## Dataset entries
+ + + +

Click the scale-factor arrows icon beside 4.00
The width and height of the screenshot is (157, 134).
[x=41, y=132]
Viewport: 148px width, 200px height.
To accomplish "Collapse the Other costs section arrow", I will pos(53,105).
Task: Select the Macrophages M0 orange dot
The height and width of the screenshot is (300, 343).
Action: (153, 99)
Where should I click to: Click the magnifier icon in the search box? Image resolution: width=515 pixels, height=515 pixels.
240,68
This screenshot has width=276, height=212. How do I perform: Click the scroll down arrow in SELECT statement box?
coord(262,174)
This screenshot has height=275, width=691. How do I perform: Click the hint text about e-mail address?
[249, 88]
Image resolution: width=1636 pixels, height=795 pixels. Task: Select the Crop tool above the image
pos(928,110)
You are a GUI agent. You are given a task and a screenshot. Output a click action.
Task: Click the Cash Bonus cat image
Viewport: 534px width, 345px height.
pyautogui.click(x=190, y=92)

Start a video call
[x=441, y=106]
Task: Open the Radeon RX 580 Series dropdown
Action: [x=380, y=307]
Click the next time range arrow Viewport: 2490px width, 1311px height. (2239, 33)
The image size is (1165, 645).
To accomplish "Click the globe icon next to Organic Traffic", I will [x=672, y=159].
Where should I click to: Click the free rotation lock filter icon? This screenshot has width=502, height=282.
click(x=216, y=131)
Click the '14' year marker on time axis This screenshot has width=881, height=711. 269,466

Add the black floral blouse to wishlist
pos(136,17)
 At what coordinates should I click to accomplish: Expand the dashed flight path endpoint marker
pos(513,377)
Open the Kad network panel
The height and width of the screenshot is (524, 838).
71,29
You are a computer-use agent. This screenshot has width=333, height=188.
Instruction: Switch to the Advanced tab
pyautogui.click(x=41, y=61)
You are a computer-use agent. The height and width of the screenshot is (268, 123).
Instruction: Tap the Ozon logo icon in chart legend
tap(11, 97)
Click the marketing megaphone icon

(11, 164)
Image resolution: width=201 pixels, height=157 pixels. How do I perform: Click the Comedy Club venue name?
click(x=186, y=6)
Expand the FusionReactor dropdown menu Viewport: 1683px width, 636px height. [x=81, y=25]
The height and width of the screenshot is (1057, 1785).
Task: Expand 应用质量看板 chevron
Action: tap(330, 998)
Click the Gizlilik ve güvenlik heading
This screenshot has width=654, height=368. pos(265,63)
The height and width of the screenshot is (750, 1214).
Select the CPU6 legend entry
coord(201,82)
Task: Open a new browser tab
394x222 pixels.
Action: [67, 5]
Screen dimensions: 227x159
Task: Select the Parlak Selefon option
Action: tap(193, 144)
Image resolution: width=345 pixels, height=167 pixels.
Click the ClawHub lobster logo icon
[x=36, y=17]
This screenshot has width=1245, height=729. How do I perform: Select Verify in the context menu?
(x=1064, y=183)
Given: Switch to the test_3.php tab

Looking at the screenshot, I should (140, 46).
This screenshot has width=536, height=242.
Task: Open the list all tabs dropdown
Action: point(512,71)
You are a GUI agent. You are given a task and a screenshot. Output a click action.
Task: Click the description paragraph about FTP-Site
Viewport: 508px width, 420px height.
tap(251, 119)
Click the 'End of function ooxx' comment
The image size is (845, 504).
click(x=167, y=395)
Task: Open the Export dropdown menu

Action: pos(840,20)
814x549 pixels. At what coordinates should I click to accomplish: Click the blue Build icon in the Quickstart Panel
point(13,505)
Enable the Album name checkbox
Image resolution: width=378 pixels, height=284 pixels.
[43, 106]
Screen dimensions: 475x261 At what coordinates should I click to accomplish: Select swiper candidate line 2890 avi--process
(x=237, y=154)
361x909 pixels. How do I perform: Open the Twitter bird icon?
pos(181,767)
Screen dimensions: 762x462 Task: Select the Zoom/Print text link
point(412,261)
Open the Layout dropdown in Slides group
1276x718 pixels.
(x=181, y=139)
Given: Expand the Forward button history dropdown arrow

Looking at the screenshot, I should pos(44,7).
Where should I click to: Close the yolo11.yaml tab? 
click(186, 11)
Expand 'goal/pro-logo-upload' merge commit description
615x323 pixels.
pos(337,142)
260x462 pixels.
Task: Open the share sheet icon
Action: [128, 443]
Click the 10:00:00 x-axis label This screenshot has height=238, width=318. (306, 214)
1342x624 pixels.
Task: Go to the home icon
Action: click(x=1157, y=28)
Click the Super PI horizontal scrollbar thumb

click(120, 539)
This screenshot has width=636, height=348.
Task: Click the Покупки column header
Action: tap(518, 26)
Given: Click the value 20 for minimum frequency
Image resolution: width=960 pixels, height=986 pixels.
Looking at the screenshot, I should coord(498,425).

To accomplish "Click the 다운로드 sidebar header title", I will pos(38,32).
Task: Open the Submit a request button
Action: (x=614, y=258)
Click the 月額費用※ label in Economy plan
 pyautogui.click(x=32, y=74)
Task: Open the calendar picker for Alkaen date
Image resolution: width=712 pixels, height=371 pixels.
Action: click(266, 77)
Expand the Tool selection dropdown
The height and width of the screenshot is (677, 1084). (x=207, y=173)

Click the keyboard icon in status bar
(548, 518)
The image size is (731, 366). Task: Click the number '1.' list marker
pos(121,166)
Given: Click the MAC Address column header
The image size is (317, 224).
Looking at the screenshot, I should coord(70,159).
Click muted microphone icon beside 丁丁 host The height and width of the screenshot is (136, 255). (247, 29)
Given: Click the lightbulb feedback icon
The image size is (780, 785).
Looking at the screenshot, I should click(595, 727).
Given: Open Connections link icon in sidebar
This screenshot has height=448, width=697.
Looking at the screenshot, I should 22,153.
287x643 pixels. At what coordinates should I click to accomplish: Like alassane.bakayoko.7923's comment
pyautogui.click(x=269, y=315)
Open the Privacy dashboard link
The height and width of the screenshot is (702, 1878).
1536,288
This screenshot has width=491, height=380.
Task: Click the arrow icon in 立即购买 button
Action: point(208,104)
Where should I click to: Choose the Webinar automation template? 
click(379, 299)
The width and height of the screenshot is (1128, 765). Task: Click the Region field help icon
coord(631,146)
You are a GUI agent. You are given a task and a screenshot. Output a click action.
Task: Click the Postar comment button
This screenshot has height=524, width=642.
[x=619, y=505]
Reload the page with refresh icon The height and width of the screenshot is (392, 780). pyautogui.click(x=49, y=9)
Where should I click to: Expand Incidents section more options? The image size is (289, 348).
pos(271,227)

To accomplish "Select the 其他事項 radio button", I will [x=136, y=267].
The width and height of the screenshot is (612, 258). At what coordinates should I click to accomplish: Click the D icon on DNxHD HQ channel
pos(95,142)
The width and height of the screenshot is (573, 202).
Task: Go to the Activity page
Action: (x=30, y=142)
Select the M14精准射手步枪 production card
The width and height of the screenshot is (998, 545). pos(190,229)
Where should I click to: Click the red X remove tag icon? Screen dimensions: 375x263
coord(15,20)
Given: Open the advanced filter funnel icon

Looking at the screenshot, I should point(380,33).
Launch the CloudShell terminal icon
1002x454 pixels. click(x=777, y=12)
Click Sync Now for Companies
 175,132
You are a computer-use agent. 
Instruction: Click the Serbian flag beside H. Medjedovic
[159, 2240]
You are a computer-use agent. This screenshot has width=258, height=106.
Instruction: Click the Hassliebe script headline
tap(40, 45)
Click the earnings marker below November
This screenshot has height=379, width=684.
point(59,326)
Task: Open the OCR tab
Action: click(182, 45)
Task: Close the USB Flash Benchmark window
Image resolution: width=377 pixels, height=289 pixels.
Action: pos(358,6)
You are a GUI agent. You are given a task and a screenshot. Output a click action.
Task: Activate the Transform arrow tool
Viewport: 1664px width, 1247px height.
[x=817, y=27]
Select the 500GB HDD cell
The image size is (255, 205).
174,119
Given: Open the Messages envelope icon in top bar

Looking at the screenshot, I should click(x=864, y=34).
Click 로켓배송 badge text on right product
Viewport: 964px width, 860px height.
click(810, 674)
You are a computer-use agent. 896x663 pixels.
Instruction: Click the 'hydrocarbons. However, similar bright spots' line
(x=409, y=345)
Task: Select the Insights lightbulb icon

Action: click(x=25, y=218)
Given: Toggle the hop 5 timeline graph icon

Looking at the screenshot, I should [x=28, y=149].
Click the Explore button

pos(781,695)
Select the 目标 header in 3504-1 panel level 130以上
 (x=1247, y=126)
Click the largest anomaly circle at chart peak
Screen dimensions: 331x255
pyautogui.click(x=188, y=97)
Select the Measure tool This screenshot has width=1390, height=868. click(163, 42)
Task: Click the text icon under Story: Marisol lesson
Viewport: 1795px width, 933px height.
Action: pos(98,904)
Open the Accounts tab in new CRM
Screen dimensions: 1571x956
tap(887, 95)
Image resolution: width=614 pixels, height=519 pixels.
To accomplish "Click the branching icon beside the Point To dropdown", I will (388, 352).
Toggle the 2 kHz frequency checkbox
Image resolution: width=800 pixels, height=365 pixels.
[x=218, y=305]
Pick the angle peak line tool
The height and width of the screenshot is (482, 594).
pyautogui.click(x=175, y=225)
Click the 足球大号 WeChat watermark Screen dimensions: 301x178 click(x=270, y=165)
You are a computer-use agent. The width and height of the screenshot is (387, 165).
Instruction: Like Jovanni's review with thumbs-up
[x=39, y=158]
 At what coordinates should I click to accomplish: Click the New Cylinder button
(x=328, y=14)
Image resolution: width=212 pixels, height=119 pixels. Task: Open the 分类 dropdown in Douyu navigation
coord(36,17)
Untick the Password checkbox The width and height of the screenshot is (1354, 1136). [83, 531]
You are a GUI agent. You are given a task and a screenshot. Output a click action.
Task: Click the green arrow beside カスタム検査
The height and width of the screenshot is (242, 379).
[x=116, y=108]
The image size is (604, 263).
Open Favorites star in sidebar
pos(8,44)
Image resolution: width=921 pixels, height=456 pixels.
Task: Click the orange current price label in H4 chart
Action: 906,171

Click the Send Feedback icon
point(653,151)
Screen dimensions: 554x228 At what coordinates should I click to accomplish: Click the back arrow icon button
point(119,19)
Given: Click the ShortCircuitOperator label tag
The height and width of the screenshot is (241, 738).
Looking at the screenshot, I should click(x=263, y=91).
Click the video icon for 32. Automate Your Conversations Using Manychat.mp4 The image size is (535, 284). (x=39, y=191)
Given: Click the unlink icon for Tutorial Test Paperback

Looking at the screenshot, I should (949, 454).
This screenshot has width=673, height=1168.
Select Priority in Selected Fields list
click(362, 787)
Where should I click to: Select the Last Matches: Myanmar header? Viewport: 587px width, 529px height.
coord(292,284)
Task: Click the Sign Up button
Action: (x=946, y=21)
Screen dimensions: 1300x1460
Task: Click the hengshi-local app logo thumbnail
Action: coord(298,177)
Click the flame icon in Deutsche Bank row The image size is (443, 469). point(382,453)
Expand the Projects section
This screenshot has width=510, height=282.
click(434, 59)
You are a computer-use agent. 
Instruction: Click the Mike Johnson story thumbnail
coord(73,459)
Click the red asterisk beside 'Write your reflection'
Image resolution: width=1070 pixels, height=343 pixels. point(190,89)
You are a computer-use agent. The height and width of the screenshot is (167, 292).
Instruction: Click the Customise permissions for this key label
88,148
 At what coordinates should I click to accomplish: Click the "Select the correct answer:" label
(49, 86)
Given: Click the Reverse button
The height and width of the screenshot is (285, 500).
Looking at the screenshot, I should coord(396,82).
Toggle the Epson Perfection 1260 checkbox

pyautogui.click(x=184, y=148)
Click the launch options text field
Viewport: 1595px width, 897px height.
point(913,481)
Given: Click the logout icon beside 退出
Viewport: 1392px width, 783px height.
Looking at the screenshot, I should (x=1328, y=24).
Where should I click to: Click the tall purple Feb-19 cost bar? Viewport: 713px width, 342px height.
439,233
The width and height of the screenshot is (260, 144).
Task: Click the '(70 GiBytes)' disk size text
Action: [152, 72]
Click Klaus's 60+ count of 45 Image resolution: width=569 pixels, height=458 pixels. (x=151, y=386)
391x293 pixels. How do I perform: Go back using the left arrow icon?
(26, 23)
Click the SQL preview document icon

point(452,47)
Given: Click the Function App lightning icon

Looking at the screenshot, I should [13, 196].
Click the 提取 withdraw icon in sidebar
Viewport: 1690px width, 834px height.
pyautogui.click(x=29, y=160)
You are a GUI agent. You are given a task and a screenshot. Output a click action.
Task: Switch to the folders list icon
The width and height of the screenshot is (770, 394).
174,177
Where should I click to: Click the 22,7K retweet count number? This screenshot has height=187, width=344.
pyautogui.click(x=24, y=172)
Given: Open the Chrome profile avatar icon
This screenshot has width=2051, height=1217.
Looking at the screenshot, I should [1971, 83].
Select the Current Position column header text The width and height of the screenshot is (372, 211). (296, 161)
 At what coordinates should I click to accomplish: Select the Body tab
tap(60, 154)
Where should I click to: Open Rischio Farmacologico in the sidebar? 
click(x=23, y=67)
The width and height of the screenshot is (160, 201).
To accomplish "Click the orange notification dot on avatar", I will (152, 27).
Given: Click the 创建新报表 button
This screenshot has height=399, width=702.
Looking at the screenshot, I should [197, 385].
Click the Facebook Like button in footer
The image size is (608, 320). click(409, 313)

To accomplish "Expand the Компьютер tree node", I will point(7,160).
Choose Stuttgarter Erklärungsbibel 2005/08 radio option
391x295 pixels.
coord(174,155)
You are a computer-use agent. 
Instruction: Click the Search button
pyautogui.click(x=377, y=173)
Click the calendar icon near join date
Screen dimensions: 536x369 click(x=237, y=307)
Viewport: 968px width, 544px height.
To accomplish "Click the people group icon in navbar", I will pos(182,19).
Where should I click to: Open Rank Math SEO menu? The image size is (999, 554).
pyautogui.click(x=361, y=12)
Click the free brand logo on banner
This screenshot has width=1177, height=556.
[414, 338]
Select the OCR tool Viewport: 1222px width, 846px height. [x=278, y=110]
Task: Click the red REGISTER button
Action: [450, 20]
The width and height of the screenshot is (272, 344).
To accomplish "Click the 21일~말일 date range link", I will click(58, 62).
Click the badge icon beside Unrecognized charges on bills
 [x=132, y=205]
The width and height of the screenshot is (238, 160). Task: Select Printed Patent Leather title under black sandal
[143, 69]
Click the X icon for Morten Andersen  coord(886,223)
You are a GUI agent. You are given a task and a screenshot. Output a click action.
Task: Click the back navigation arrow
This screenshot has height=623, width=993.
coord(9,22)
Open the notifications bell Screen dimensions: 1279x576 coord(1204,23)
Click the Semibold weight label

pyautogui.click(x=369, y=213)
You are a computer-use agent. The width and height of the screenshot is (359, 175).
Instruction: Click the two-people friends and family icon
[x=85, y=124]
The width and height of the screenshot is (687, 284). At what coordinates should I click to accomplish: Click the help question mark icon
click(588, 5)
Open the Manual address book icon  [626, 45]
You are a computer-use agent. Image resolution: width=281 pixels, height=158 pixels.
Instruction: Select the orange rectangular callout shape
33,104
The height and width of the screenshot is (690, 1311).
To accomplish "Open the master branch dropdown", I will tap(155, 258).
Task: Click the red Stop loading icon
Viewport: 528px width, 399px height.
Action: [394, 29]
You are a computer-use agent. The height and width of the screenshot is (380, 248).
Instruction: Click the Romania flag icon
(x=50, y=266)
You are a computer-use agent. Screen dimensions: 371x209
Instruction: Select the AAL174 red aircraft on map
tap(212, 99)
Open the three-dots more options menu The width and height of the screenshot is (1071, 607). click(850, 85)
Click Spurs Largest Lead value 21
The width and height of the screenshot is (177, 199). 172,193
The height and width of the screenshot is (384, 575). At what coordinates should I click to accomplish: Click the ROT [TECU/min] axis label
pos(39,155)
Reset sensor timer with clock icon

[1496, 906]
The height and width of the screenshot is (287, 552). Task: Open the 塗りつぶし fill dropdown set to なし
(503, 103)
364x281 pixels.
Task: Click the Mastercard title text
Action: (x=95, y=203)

+ + + +

## What the task requires
Put every line of the material from the one containing "Start a video call" down to the one containing "will [x=672, y=159].", both included, into a Markdown table with the columns Row and Line, skipping any blank lines.

## Answer for this exercise
| Row | Line |
|---|---|
| 1 | Start a video call |
| 2 | [x=441, y=106] |
| 3 | Task: Open the Radeon RX 580 Series dropdown |
| 4 | Action: [x=380, y=307] |
| 5 | Click the next time range arrow Viewport: 2490px width, 1311px height. (2239, 33) |
| 6 | The image size is (1165, 645). |
| 7 | To accomplish "Click the globe icon next to Organic Traffic", I will [x=672, y=159]. |